In an interview with Lusa on the sidelines of the IMF and World Bank Spring Meetings in Washington, Adriano Maleiane said that “IMF projections consider that, since the National Hydrocarbons Company [ENH] needs financing of US$2 billion with state-guarantee to be able to participate in the natural gas project, this counts as increasing indebtedness”.
The Fund’s methodology for the analysis of public accounts means that, as the state guarantee could potentially be activated, the value counts as indebtedness this year even if the guarantee is not triggered, which raises the public debt forecast to 110 and 116 percent in 2018 and 2019.
“As it [ENH] is a public company, they allocate the value as debt, just as they allocate the state guarantees given to two public companies that are now under discussion, but it has no effect on debt, and it rises [in the forecasts] for that reason, but there is no prospect of getting into debt at this level.”
Asked about the overrun on all debt sustainability indicators the IMF uses to assess whether Mozambique is eligible for loans under financial aid programmes, Maleiane admits that the debt-to-GDP ratio is an important indicator but said he attributes more importance to the debt service burden vis-à-vis revenues and exports, as well as to the ratio of the current value of government debt to GDP.
How, then, did one arrive at a situation where the country surpasses all the limits of debt sustainability? For Maleiane, the answer lies in 2016. “In 2015 we had all the indicators within the parameters, but by 2016 the fall in the exchange rate made a lot of difference in the debt in meticais, and pushed all the indicators above the limits.”
The value of the metical against the dollar fell from 44 in 2015 to 81, “and that alone pushed all the indicators over the limits”, he stressed, pointing out that “with the metical recovery in 2017, alone, without doing anything, we already have at least one indicator within the limit, and all others have dropped significantly”.
Even ensuring that the debt does not rise to the 110 percent and 116 percent that the IMF predicts for this and next year, Maleiane says the priority is to maintain reforms so that private agents can get financing to make investments.
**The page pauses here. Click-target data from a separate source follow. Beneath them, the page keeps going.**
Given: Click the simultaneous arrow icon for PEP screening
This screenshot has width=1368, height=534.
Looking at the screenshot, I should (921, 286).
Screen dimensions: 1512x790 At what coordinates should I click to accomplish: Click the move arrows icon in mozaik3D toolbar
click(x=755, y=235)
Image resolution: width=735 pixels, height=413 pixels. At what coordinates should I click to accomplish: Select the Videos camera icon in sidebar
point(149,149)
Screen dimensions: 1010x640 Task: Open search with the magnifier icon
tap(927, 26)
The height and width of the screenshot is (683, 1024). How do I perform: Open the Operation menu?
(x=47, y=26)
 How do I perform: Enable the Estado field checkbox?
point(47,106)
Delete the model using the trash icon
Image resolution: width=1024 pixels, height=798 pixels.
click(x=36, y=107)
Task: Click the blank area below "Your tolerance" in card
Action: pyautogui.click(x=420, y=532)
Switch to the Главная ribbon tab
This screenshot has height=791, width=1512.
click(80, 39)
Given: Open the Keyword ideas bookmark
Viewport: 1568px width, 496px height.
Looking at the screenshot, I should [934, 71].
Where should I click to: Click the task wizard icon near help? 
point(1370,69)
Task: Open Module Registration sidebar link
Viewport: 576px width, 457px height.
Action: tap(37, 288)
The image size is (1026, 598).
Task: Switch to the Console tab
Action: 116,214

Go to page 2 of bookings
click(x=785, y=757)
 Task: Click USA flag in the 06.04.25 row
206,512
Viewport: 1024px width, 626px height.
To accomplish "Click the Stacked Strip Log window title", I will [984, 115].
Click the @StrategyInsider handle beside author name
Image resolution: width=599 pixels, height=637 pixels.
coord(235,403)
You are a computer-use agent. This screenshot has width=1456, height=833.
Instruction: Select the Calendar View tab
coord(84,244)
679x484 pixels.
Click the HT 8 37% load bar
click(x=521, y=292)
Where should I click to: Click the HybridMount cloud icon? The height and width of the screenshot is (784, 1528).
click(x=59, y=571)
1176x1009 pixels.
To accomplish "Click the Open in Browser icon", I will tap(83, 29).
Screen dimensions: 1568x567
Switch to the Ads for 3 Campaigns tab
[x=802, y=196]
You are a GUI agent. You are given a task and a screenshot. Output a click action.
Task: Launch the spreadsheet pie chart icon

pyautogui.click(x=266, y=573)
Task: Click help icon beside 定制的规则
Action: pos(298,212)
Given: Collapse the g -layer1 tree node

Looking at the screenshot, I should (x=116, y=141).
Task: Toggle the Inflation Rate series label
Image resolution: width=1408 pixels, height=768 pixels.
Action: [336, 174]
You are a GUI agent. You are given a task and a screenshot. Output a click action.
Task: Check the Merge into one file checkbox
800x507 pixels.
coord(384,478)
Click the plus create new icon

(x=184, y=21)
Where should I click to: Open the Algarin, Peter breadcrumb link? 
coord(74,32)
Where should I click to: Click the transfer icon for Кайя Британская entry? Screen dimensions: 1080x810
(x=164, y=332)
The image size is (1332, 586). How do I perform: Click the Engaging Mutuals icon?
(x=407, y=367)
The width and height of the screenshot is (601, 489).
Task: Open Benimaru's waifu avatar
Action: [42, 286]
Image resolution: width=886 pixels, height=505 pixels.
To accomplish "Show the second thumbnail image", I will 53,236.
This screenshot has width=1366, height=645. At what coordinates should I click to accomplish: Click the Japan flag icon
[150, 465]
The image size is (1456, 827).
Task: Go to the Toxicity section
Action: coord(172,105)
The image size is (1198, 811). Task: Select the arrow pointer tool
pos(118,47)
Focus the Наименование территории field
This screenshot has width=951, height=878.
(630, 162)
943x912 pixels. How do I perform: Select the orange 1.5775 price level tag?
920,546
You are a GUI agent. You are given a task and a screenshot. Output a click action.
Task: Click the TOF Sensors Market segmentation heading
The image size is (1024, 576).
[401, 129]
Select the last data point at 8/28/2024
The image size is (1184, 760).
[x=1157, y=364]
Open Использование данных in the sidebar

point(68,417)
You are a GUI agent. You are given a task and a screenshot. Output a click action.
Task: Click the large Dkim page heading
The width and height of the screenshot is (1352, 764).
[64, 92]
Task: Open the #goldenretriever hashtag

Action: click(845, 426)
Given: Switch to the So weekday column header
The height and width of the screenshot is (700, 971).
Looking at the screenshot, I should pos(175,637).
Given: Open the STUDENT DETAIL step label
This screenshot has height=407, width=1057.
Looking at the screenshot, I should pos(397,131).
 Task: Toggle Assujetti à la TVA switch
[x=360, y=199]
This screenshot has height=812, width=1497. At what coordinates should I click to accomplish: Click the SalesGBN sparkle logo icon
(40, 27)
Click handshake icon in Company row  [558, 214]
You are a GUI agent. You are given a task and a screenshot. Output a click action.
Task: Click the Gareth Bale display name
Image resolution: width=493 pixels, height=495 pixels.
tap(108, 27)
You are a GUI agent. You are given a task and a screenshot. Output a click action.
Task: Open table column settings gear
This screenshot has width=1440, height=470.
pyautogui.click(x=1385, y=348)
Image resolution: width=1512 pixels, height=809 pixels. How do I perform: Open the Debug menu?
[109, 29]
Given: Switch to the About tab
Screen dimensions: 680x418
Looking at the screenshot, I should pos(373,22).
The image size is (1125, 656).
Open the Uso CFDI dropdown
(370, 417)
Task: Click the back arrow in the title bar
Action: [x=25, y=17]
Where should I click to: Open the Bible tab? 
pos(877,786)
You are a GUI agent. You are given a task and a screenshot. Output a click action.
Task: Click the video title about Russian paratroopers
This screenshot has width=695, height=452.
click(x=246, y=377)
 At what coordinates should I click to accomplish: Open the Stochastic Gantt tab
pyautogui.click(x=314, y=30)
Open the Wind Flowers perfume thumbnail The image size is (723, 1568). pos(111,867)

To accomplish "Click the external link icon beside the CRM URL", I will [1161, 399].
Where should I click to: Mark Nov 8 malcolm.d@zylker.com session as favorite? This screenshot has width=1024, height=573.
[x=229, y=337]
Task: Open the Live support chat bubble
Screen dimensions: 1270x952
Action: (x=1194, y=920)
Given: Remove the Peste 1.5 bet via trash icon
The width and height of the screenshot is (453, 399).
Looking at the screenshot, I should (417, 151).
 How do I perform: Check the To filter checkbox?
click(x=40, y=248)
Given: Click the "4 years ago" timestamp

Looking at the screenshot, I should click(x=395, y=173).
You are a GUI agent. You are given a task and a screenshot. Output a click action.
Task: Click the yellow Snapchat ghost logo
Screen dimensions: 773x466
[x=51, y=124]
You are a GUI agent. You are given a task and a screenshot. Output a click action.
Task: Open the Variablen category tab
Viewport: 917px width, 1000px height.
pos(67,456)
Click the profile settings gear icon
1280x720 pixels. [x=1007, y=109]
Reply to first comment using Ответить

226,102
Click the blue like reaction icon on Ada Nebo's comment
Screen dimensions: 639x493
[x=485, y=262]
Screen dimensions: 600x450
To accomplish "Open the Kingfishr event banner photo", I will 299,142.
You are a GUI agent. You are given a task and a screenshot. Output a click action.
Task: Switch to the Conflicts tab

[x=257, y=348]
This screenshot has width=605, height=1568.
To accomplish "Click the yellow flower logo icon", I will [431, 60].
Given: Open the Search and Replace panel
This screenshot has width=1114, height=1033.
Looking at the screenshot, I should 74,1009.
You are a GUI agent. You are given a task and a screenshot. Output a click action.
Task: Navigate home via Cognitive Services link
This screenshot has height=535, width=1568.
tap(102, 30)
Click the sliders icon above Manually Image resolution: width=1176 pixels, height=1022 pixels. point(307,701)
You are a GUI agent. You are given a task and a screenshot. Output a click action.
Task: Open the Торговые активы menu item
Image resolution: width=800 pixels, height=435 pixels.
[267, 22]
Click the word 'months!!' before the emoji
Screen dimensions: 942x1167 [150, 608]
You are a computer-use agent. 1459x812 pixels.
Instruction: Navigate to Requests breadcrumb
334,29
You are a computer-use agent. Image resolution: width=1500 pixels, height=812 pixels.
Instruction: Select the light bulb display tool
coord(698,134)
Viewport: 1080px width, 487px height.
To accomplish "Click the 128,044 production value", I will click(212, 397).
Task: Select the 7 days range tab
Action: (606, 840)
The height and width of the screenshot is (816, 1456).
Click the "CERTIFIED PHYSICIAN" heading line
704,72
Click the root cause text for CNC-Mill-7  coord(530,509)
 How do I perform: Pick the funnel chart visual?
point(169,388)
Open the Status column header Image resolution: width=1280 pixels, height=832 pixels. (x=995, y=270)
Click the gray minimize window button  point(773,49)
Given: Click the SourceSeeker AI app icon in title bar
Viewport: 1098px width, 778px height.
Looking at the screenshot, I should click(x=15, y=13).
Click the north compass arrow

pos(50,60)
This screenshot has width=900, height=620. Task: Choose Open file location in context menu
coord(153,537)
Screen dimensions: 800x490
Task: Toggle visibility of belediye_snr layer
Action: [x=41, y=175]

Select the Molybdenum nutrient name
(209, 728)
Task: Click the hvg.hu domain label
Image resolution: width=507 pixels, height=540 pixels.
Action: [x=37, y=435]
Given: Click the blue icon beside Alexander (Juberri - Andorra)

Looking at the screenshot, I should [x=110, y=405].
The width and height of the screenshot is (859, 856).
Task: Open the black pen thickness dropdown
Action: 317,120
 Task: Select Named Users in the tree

“We want the private sector to go to the market at more affordable prices while the state borrows at ‘concessional’ rates through the World Bank or the African Development Bank,” he says, noting that “there is still this capacity taking into account the ratio between the present value of the debt and the GDP” and that “between 2015 and 2019 [international credit institutions] will make US$1.7 billion available to Mozambique [at below-market rates].”